Practical factors

As with much else in organizational life it is often the practical considerations that, in the end, dominate many decisions. Cost, time and the availability of suitable personnel cannot be ignored. Cost is often the dominant factor in determining how many interviews are undertaken.

For all the reasons given above, cost is not a relevant determination of sample size, but this ignores practical reality. Some trade-off must be achieved between increased reliability and accuracy in the data arising from a larger size sample and increased cost, so that an optimum level is achieved. If cost is allowed to be the determinant of sample size then the implications for reliability and accuracy must be recognized and not ignored as is so often the case. It cannot be expected that the same quality of results will be achieved from a small sample as from a large sample. However, it is unnecessary to generate a high level of precision in research results when other areas surrounding the problem under consideration are subject to an even higher degree of error. Time is another important element in that the shorter the time in which results are required, then the less time available for fieldwork and the smaller the size of sample that can be achieved in the time limits set. Finally, suitably trained interviewers may simply not be available to meet the needs of a very large and widely spread sampling requirement.

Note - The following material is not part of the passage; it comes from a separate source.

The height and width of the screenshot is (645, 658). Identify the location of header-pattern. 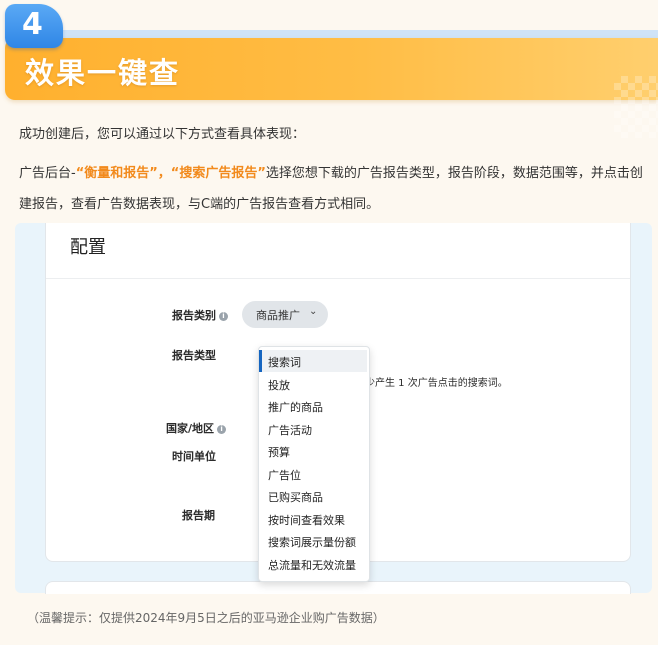
(636, 107).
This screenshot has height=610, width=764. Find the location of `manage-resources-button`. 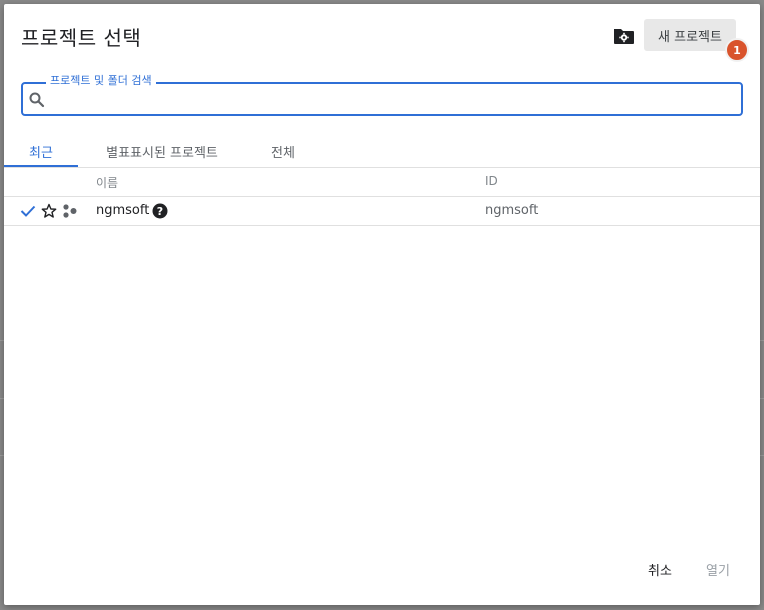

manage-resources-button is located at coordinates (624, 36).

A number of factors have been shown to be relevant in determining sample size. This demonstrates that the appropriate sample size must be worked out with respect to the needs of each particular survey. However, most beginners in a subject area like some rough clues as to the order of size that may be 'usual'. As 'rule of thumb' guidelines only, the following points may be helpful. In general, for acceptable statistical validity of results generated from quantitative surveys, any subgroup containing fewer than 100 respondents should be treated with extreme caution in statistical analysis. Numbers below 50 respondents should not be subjected to statistical analysis at all. The normal range of sample sizes used in national samples for many consumer goods is 1500-2000 respondents. Minimum sample sizes for quantitative consumer surveys are in the order of 300-500 respondents. The upper limits of size of sample have been pushed very high by the Government's National Housing Survey including 100,000 households, but this is most unusual.

The points made above with respect to sample size have been derived from sampling theory, which forms the basis for random sampling. In the case of quota sampling, or of variations to the random procedure such as multi-stage and random location, it is usual to increase the size of the sample to compensate for any inaccuracies introduced by the sampling procedure. Alternatively, a 'design factor' may be used to reduce the confidence level and accuracy in the results, and compensate for the limitations of the non-random sampling techniques in this way.

As a final note on sampling, it should be mentioned that the only time when the size of the underlying population needs be taken into account in considering the size of the sample to be drawn from it, is when the size of the sample required is likely to account for 10 per cent or more of the population.